= What is asked =
Copy each of the entries below word for word, keeping every line as it stands.
※ ※ ※
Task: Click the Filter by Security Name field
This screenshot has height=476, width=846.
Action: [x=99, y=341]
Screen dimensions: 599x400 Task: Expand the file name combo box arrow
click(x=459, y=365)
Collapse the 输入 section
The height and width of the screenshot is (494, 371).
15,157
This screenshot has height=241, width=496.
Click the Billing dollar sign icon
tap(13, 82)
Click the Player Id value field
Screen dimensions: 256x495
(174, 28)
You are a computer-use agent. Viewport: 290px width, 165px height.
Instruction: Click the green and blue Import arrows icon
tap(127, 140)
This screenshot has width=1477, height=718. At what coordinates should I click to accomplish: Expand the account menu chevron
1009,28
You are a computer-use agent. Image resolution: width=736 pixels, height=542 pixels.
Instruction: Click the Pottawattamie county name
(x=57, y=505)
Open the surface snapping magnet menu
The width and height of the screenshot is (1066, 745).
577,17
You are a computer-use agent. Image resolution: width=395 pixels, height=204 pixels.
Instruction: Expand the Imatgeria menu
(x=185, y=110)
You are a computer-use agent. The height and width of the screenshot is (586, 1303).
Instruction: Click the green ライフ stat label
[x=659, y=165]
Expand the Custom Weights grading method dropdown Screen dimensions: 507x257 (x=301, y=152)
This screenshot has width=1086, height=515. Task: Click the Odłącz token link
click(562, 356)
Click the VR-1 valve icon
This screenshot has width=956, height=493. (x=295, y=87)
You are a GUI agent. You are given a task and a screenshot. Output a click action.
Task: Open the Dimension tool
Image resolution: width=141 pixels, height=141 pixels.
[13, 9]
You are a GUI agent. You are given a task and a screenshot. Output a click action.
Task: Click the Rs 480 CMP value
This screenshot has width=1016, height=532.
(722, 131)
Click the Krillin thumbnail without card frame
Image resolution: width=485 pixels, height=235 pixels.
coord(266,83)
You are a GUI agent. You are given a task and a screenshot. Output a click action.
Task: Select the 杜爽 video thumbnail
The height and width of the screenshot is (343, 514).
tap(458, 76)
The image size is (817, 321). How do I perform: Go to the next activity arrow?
※ ※ ※
= Answer to the exercise =
Task: Click the Filter by Security Name field
This screenshot has height=476, width=846.
Action: [x=99, y=341]
Screen dimensions: 599x400 Task: Expand the file name combo box arrow
click(x=459, y=365)
Collapse the 输入 section
The height and width of the screenshot is (494, 371).
15,157
This screenshot has height=241, width=496.
Click the Billing dollar sign icon
tap(13, 82)
Click the Player Id value field
Screen dimensions: 256x495
(174, 28)
You are a computer-use agent. Viewport: 290px width, 165px height.
Instruction: Click the green and blue Import arrows icon
tap(127, 140)
This screenshot has width=1477, height=718. At what coordinates should I click to accomplish: Expand the account menu chevron
1009,28
You are a computer-use agent. Image resolution: width=736 pixels, height=542 pixels.
Instruction: Click the Pottawattamie county name
(x=57, y=505)
Open the surface snapping magnet menu
The width and height of the screenshot is (1066, 745).
577,17
You are a computer-use agent. Image resolution: width=395 pixels, height=204 pixels.
Instruction: Expand the Imatgeria menu
(x=185, y=110)
You are a computer-use agent. The height and width of the screenshot is (586, 1303).
Instruction: Click the green ライフ stat label
[x=659, y=165]
Expand the Custom Weights grading method dropdown Screen dimensions: 507x257 (x=301, y=152)
This screenshot has width=1086, height=515. Task: Click the Odłącz token link
click(562, 356)
Click the VR-1 valve icon
This screenshot has width=956, height=493. (x=295, y=87)
You are a GUI agent. You are given a task and a screenshot. Output a click action.
Task: Open the Dimension tool
Image resolution: width=141 pixels, height=141 pixels.
[13, 9]
You are a GUI agent. You are given a task and a screenshot. Output a click action.
Task: Click the Rs 480 CMP value
This screenshot has width=1016, height=532.
(722, 131)
Click the Krillin thumbnail without card frame
Image resolution: width=485 pixels, height=235 pixels.
coord(266,83)
You are a GUI agent. You are given a task and a screenshot. Output a click action.
Task: Select the 杜爽 video thumbnail
The height and width of the screenshot is (343, 514).
tap(458, 76)
The image size is (817, 321). How do I perform: Go to the next activity arrow?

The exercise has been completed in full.